Multipliers (V4-Pro = 1×):

  • Output: V4-Pro is 7.2× cheaper than Opus 4.7, 4.3× cheaper than GPT-5.4, 8.6× cheaper than GPT-5.5, 3.4× cheaper than Gemini 3.1 Pro.
  • Input (uncached): V4-Pro is 2.9× cheaper than Opus 4.7, 1.4× cheaper than GPT-5.4, slightly more expensive than Gemini under 200K (1.74 vs 2.00 — actually V4-Pro is cheaper at the standard tier).
  • Cached input: V4-Pro at $0.145 is 3.4× cheaper than Opus and 1.4× cheaper than Gemini 3.1 Pro’s cached input ($0.20).
  • Long-context tipping point: Gemini doubles its input rate above 200K. V4-Pro charges the same $1.74 / 1M for the entire 1M-token window — making V4-Pro the cheapest frontier option once you cross 200K context.

V4-Flash widens these gaps by another order of magnitude — Flash output at $0.28 / 1M is 89× cheaper than Opus 4.7 output. The headline tradeoff is V4-Flash’s smaller capability budget; see Benchmarks Table 7 for what Flash-Max can and can’t match.

Cost calculator

Drop in your token budget; the function returns dollar costs across V4-Pro and V4-Flash with optional cache-hit fraction.

def deepseek_v4_cost(input_tokens: int, output_tokens: int, cache_hit_fraction: float = 0.0):
    """
    Returns a dict of USD costs for V4-Pro and V4-Flash given a workload.
    Pricing per the official api-docs.deepseek.com (2026-04-26).
    """
    rates = {
        "v4-pro":   {"in_miss": 1.74, "in_hit": 0.145, "out": 3.48},
        "v4-flash": {"in_miss": 0.14, "in_hit": 0.028, "out": 0.28},
    }
    out = {}
    for name, r in rates.items():
        in_hit = input_tokens * cache_hit_fraction
        in_miss = input_tokens * (1 - cache_hit_fraction)
        cost = (in_hit * r["in_hit"] + in_miss * r["in_miss"] + output_tokens * r["out"]) / 1_000_000
        out[name] = round(cost, 4)
    return out

# Example: a 100K-context agent loop returning 5K of output, 70% prefix-cached
deepseek_v4_cost(100_000, 5_000, cache_hit_fraction=0.7)
# {'v4-pro': 0.0758, 'v4-flash': 0.0066}

Worked examples:

Workload V4-Flash V4-Pro Opus 4.7 (uncached)
1K in + 1K out (single chat turn) $0.0004 $0.0052 $0.030
100K in + 5K out (agent step, no cache) $0.0154 $0.1914 $0.625
100K in + 5K out, 70% prefix-cached $0.0066 $0.0758 ~$0.31
1M in + 10K out (full long-context query) $0.143 $1.775 $5.250
32M in + 1M out / month (heavy agent fleet) $4.762 $59.24 $185

The headline take: V4-Flash is the budget weapon; V4-Pro is the frontier-quality at frontier-minus-half-an-order-of-magnitude price. With prefix caching, V4-Pro’s effective input cost approaches Flash territory.

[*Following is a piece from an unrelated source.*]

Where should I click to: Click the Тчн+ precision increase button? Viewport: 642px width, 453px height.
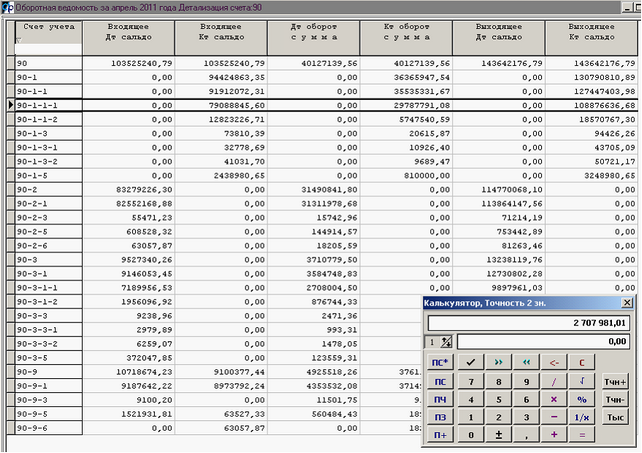[x=615, y=380]
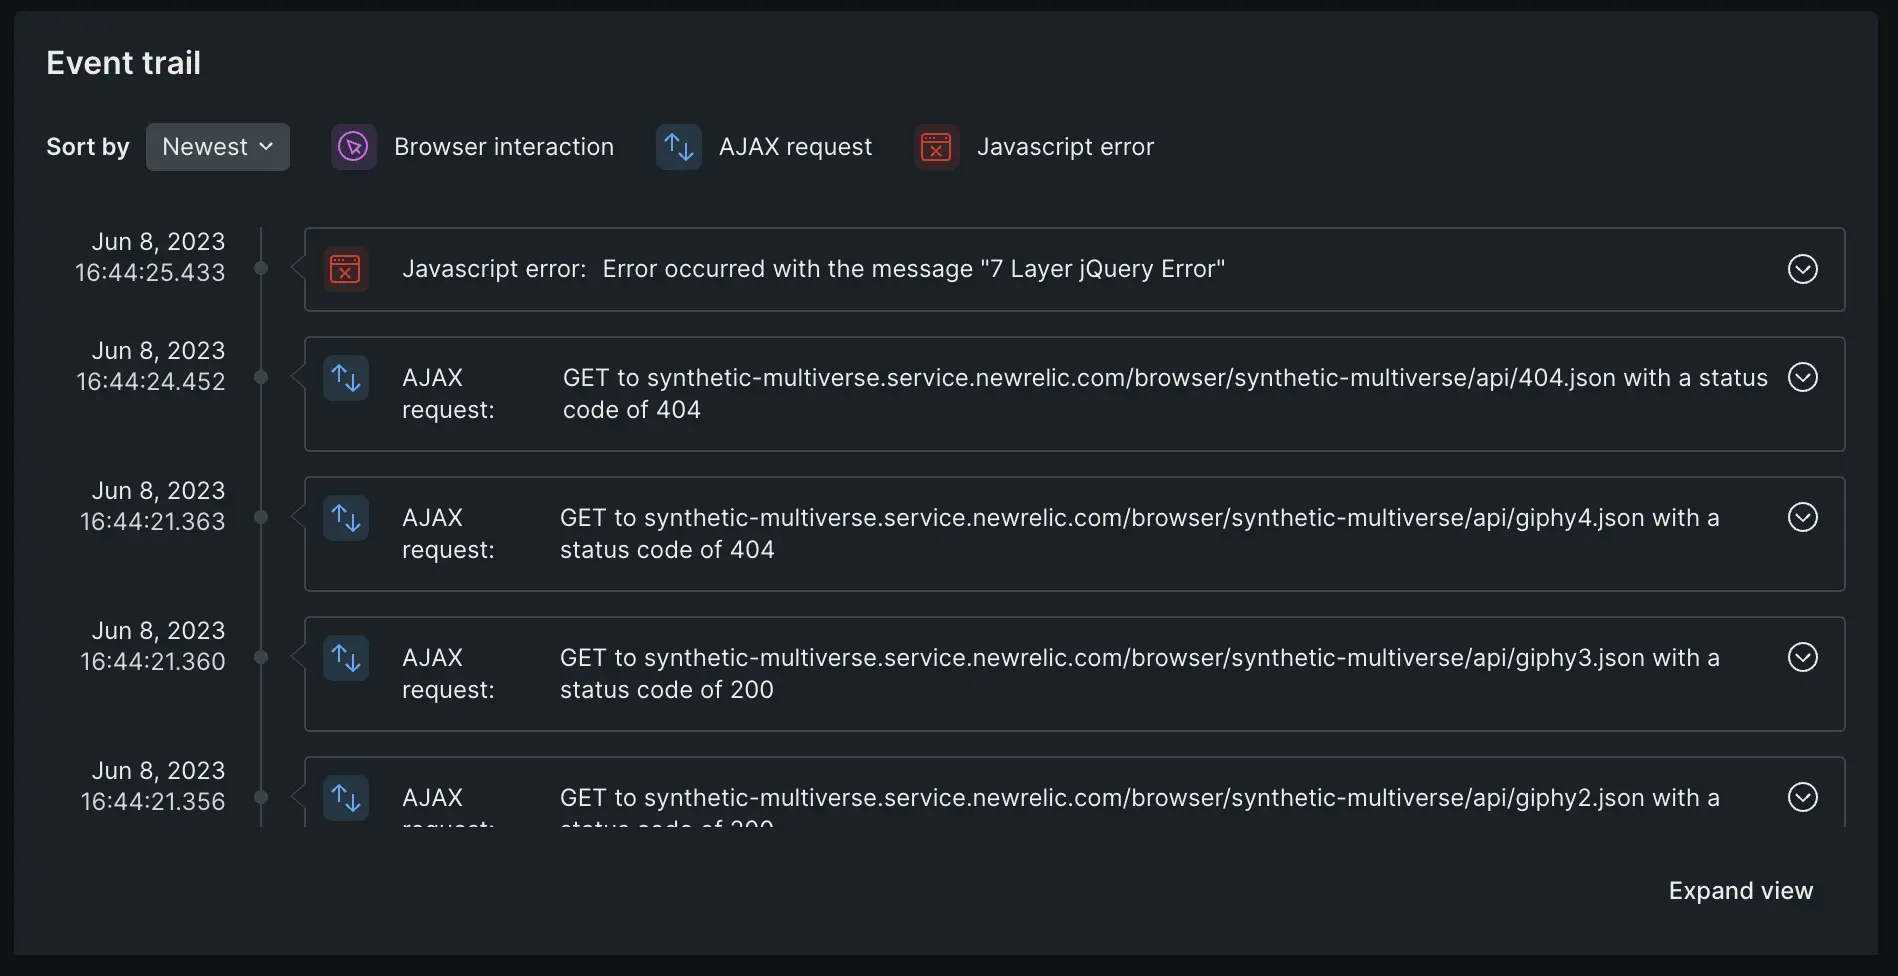Click the Browser interaction legend icon
The height and width of the screenshot is (976, 1898).
[353, 147]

Rate limits & regional availability (TBD)

DeepSeek’s preview post does not enumerate rate limits or regional restrictions. Will be confirmed against the API reference next iteration.

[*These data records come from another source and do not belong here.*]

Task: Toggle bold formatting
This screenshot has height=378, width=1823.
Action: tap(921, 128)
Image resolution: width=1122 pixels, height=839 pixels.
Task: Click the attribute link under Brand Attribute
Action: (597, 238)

Still open against primary sources

DeepSeek hasn’t published authoritative answers to these yet; we’ll update when they do.

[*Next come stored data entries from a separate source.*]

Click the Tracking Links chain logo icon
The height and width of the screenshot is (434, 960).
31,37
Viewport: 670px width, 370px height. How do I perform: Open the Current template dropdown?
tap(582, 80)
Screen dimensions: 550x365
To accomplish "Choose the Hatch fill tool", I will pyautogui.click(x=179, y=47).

  • Thinking-mode parameter shape. The exact request key (thinking: true vs mode: "thinking" vs something else) isn’t documented in the official API reference. The Python examples on this page mark it as TBD; verify against an end-to-end call before standardising on a name in production code.
  • Rate limits and per-region availability. The DeepSeek API docs don’t enumerate per-tier rate limits or regional restrictions. Production deployments should derive these empirically per provider and tier.